Lytton Report (リットン報告書 Ritton Hōkokusho?) are the findings of the Lytton Commission, entrusted in 1931 by the League of Nations in an attempt to evaluate the Mukden Incident, which led to the Empire of Japan’s seizure of Manchuria.

That five-member commission headed by Victor Bulwer-Lytton of Great Britain announced its conclusions on to October 1932. It stated Japan was the aggressor, argued that the Japanese puppet state of Manchukuo should not be recognized, and recommended Manchurian autonomy under Chinese sovereignty. The League of Nations General Assembly adopted the report, and Japan quit the League. The recommendations went into effect after Japan surrendered in 1945

The Lytton Commission was headed by V. A. G. R. Bulwer-Lytton, the second Earl of Lytton of Great Britain, and included four other members, one each from the US (Major General Frank Ross McCoy), Germany (Dr. Heinrich Schnee), Italy (Count Aldrovandi-Marescotti), and France (General Henri Claudel). The group spent six weeks in Manchuria in spring 1932 (despite having been sent in December 1931) on a fact-finding mission, after meeting with government leaders in the Republic of China and in Japan. It was hoped that the report would defuse the hostilities between Japan and China and would thus help maintain peace and stability in the Far East.

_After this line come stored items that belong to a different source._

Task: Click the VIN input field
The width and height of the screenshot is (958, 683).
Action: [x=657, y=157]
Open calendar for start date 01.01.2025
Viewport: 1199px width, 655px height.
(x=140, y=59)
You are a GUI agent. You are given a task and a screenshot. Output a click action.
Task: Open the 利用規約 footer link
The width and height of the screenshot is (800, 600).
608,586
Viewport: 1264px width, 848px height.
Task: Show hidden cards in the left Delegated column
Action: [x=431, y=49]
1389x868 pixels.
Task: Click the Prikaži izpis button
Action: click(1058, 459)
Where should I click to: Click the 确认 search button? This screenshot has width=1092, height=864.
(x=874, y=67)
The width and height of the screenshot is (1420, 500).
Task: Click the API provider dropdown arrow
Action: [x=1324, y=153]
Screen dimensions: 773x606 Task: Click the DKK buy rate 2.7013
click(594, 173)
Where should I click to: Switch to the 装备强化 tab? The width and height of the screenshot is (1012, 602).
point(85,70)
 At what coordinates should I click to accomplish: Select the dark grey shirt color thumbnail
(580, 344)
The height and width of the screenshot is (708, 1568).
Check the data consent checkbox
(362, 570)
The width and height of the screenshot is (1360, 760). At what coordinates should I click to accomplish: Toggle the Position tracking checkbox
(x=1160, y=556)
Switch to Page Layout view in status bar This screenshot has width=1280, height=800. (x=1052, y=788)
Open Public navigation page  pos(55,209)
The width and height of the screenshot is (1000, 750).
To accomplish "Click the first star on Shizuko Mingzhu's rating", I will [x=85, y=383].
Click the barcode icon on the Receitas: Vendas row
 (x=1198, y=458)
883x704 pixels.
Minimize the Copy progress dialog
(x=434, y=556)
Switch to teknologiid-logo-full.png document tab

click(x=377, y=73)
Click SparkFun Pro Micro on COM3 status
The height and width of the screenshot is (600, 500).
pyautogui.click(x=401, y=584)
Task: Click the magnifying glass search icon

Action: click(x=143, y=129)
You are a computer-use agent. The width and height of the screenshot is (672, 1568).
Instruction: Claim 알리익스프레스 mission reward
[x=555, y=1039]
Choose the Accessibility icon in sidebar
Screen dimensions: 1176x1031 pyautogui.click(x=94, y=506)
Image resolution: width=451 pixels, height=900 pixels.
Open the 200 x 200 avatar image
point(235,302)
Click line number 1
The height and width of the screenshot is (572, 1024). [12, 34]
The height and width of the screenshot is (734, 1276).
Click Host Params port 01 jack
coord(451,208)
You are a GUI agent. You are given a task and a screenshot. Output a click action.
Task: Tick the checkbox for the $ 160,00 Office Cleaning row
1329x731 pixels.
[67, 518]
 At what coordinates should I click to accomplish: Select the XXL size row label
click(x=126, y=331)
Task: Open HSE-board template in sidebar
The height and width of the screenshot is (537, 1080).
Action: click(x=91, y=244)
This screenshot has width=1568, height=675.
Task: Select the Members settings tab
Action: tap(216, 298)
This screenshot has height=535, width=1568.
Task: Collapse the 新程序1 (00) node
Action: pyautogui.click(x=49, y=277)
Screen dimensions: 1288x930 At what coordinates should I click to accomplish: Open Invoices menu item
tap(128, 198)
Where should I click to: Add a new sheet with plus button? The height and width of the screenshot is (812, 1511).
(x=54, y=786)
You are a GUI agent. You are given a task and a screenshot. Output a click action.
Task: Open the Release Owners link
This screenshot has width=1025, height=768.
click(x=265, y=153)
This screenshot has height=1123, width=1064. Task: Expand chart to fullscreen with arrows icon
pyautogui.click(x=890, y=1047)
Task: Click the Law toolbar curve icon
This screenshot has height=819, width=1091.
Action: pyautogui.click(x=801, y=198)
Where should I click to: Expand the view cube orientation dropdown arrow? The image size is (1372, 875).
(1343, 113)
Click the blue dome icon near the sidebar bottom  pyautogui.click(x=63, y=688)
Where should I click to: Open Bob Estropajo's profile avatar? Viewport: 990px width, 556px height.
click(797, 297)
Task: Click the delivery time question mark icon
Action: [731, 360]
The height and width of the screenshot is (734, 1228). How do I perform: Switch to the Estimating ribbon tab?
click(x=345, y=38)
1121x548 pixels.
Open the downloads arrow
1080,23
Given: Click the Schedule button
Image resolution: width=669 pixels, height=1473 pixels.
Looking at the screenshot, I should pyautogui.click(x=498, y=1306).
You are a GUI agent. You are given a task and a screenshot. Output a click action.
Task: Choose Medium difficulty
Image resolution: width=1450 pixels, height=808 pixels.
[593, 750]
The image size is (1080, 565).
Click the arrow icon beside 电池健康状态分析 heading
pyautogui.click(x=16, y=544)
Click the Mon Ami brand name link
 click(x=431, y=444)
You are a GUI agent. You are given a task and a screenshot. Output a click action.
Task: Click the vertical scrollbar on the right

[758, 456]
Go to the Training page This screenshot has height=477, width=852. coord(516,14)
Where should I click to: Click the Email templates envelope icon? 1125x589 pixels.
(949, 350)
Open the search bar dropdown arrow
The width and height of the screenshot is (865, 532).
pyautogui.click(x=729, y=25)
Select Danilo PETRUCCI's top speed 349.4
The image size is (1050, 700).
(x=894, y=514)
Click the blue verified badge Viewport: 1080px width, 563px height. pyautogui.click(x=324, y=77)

The Lytton Report contained an account of the situation in Manchuria before September 1931, when the Ferrell, Mukden Incident took place as the Japanese army (without authorization from the Japanese government) seized the large Chinese province of Manchuria. The Report described the unsatisfactory features of the Chinese administration and giving weight to the various claims and complaints of Japan. It then proceeded with a narrative of the events in Manchuria subsequent to September 18, 1931, based on the evidence of many participants and on that of eyewitnesses. It devoted particular attention to the origins and development of the State of Manchukuo, which had already been proclaimed by the time the Commission reached Manchuria. It also covered the question of the economic interests of Japan both in Manchuria and China as a whole, and the nature and effects of the Chinese anti-Japanese boycott. Soviet Union interests in the region were also mentioned. Finally, the Commission submitted a study of the conditions to which, in its judgment, any satisfactory solution should conform, and made various proposals and suggestions as to how an agreement embodying these principles might be brought about.